§ Task to complete
Return exactly the lines of the records below, starting at the line that contains "adventure genre (230, 691)" and ending at the line that contains "game writer central (157, 50)", with both of those lines kept.

§ Exercise material
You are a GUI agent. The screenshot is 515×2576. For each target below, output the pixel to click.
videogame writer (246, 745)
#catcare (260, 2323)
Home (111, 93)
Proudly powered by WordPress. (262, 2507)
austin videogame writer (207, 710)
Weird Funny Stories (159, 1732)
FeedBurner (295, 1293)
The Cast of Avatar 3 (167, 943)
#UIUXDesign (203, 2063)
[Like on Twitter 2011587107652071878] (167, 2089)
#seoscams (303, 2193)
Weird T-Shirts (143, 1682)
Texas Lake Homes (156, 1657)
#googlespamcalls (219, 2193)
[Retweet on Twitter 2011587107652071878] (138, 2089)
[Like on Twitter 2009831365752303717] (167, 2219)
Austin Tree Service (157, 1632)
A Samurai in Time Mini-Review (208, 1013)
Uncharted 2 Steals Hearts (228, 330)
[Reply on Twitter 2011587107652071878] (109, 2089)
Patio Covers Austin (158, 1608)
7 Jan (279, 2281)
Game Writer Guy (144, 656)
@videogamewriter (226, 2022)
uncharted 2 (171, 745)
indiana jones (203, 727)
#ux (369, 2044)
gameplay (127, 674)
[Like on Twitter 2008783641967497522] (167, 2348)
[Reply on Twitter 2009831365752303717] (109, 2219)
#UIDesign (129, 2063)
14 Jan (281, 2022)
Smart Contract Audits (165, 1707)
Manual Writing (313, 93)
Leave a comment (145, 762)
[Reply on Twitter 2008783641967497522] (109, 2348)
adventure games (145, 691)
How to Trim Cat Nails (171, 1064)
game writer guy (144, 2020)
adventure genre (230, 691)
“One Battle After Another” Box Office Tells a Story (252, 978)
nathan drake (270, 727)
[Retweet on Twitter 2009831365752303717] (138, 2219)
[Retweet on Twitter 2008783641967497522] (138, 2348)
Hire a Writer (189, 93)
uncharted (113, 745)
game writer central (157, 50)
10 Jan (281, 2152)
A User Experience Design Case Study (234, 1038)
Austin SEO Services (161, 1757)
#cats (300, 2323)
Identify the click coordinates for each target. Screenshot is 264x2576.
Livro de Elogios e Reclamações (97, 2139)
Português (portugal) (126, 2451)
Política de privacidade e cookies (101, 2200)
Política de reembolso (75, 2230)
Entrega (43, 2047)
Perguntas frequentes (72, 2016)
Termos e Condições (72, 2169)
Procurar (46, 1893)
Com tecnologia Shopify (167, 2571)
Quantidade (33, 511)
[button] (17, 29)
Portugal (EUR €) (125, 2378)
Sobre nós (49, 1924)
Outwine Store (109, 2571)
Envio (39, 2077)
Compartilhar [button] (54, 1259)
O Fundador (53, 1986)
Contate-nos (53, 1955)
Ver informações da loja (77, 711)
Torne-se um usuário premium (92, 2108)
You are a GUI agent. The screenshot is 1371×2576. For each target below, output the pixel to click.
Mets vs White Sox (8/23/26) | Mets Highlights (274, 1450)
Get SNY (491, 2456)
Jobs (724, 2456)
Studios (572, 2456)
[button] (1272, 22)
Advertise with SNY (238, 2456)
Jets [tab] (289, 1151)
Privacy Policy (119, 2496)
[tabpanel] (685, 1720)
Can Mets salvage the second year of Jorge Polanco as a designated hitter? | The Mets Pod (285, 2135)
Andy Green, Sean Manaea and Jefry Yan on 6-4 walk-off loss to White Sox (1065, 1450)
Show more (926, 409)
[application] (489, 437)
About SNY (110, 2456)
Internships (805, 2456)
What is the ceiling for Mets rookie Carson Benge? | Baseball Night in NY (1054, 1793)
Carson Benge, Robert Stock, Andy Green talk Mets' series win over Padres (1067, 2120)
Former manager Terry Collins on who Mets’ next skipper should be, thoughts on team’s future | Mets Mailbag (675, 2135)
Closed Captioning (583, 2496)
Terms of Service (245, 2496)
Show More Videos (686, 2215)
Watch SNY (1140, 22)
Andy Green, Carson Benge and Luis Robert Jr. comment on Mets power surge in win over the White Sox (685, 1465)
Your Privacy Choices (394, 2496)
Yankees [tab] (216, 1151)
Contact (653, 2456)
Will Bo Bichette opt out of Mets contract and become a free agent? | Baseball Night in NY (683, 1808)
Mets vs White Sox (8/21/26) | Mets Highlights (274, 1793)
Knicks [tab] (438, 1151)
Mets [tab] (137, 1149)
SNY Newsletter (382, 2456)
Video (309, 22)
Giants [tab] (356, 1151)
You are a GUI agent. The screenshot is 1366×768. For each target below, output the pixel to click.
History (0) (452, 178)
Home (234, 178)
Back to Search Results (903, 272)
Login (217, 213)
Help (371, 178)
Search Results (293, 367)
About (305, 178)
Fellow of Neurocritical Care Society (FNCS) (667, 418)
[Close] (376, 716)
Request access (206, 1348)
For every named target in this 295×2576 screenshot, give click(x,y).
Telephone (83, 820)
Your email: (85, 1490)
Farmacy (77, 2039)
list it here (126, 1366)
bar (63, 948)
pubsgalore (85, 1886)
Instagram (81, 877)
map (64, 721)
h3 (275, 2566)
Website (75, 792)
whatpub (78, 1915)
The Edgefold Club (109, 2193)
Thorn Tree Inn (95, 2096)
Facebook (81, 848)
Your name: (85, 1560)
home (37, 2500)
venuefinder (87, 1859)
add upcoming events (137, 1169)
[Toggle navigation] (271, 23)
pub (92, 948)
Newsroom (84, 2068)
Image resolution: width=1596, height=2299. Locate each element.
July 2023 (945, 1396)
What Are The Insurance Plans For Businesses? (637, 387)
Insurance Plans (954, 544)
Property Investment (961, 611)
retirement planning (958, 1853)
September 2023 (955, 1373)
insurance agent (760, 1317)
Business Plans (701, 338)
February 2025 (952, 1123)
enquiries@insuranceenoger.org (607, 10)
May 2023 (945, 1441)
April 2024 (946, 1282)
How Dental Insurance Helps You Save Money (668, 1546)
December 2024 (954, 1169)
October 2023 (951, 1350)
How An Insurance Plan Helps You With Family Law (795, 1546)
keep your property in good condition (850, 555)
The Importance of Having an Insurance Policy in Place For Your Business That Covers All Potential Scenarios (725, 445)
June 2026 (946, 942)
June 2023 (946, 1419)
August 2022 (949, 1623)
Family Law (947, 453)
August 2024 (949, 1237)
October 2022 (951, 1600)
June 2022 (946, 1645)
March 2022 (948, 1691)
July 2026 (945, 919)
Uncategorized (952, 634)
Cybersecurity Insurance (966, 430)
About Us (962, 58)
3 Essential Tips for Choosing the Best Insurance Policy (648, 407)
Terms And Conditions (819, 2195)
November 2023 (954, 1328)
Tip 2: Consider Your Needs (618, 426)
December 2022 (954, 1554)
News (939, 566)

§ Output of the task
adventure genre (230, 691)
“One Battle After Another” Box Office Tells a Story (252, 978)
nathan drake (270, 727)
[Retweet on Twitter 2009831365752303717] (138, 2219)
[Retweet on Twitter 2008783641967497522] (138, 2348)
Hire a Writer (189, 93)
uncharted (113, 745)
game writer central (157, 50)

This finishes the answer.